Assessing the interruption of the transmission of human helminths with mass drug administration alone: optimizing the design of cluster randomized trials: optimizing the design of cluster randomized trials

Background: A method is outlined for the use of an individual-based stochastic model of parasite transmission dynamics to assess different designs for a cluster randomized trial in which mass drug administration (MDA) is employed in attempts to eliminate the transmission of soil-transmitted helminths (STH) in defined geographic locations. The hypothesis to be tested is: Can MDA alone interrupt the transmission of STH species in defined settings? Clustering is at a village level and the choice of clusters of villages is stratified by transmission intensity (low, medium and high) and parasite species mix (either Ascaris, Trichuris or hookworm dominant). Results: The methodological approach first uses an age-structured deterministic model to predict the MDA coverage required for treating pre-school aged children (Pre-SAC), school aged children (SAC) and adults (Adults) to eliminate transmission (crossing the breakpoint in transmission created by sexual mating in dioecious helminths) with 3 rounds of annual MDA. Stochastic individual-based models are then used to calculate the positive and negative predictive values (PPV and NPV, respectively, for observing elimination or the bounce back of infection) for a defined prevalence of infection 2 years post the cessation of MDA. For the arm only involving the treatment of Pre-SAC and SAC, the failure rate is predicted to be very high (particularly for hookworm-infected villages) unless transmission intensity is very low (R0, or the effective reproductive number R, just above unity in value).

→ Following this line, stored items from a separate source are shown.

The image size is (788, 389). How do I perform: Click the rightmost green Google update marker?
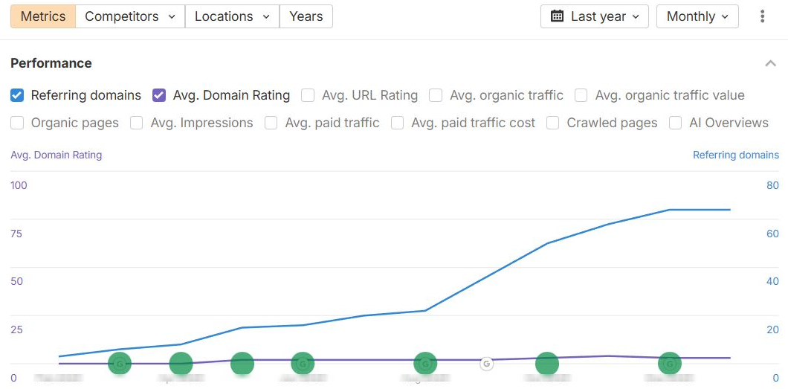670,364
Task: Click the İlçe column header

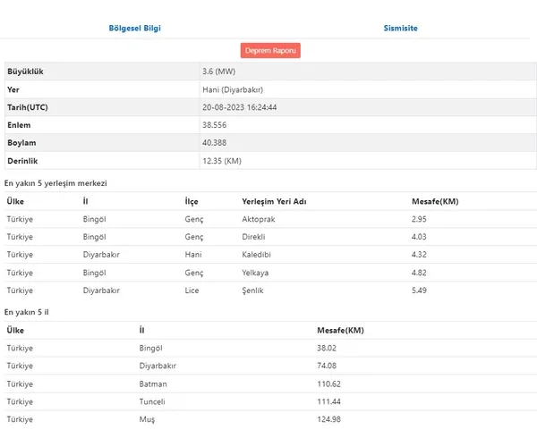Action: tap(192, 201)
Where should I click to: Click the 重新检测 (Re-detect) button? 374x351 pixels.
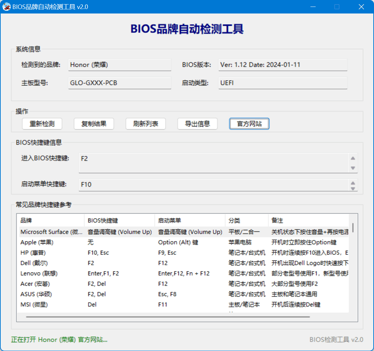click(x=42, y=124)
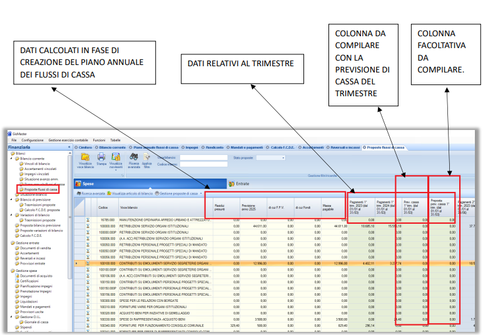The width and height of the screenshot is (483, 335).
Task: Select Proposte flussi di cassa in tree
Action: 41,189
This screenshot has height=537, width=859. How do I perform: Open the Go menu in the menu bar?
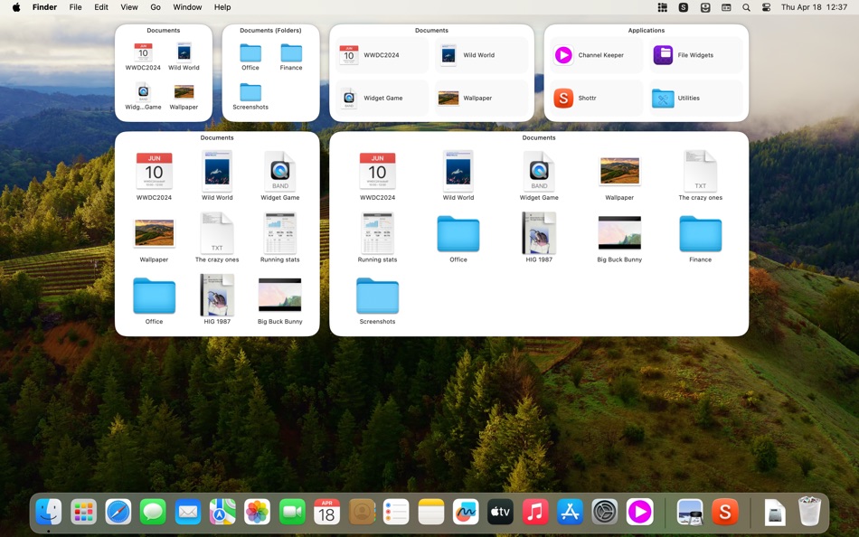[156, 7]
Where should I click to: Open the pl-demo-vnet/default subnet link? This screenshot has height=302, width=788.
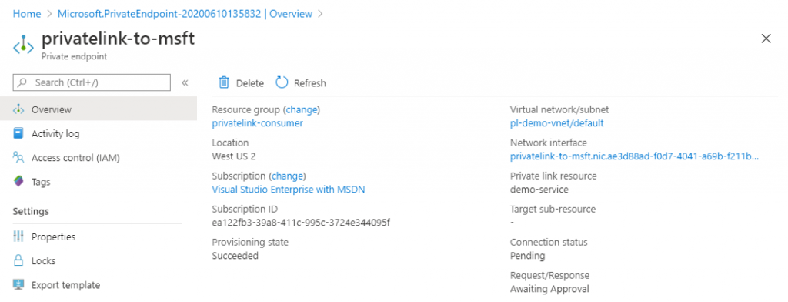(x=557, y=122)
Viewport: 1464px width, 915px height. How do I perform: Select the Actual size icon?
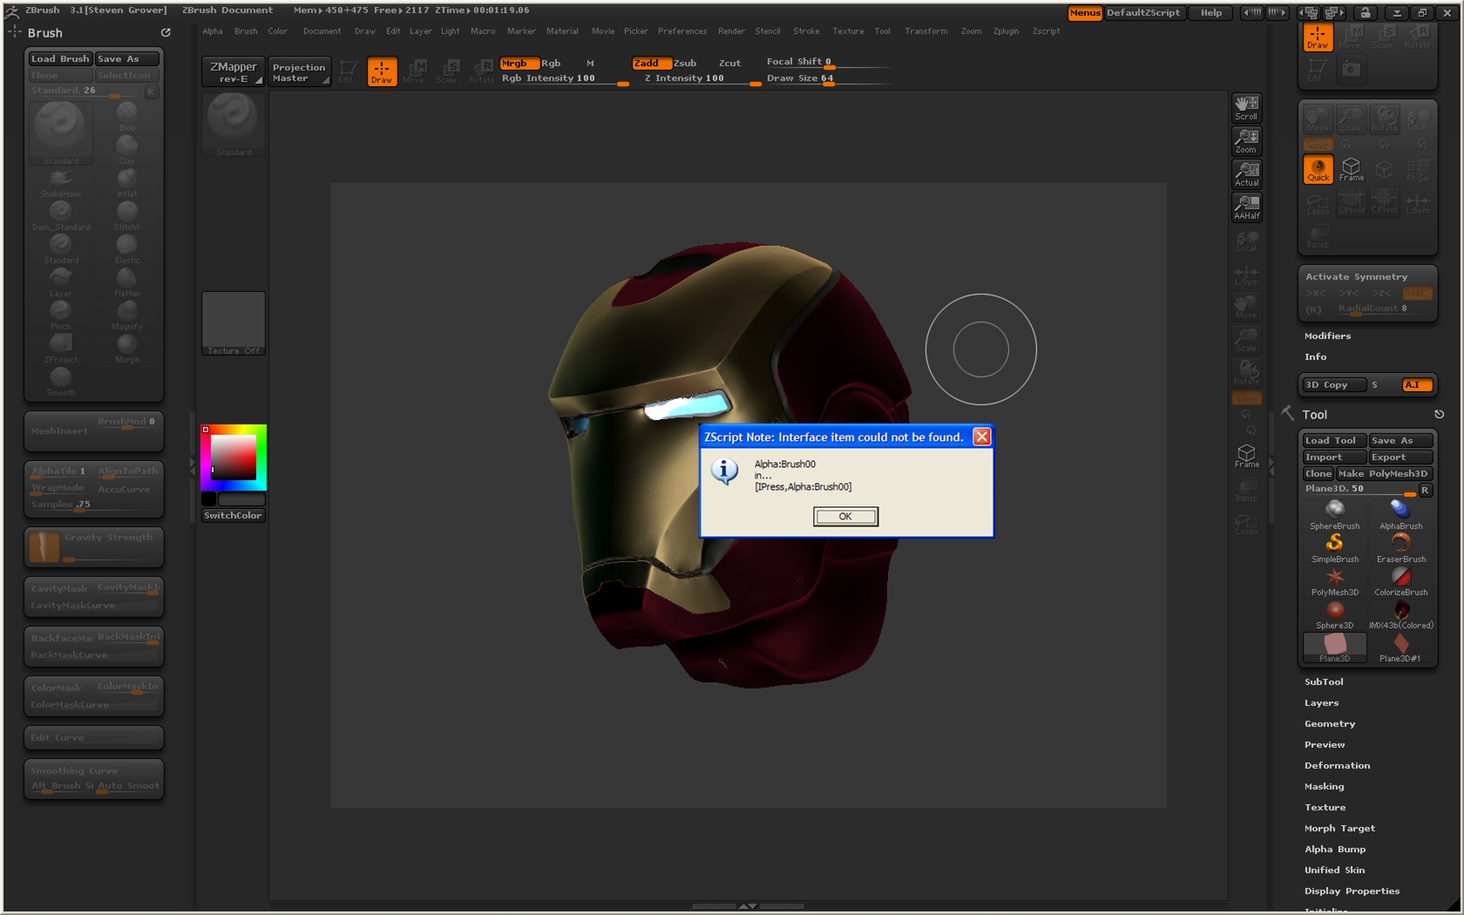[1246, 173]
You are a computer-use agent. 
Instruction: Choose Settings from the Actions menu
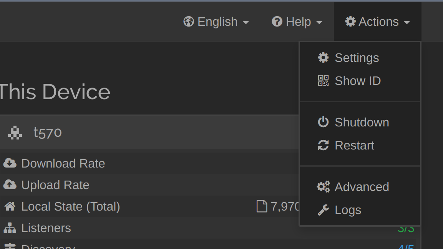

Conclusions: The calculations are designed to consider various trial arms and stratifications; namely, community-based treatment and Pre-SAC and SAC only treatment (the two arms of the trial), different STH transmission settings of low, medium and high, and different STH species mixes. Results are considered in the light of the complications introduced by the choice of statistic to define success or failure, varying adherence to treatment, migration and parameter uncertainty.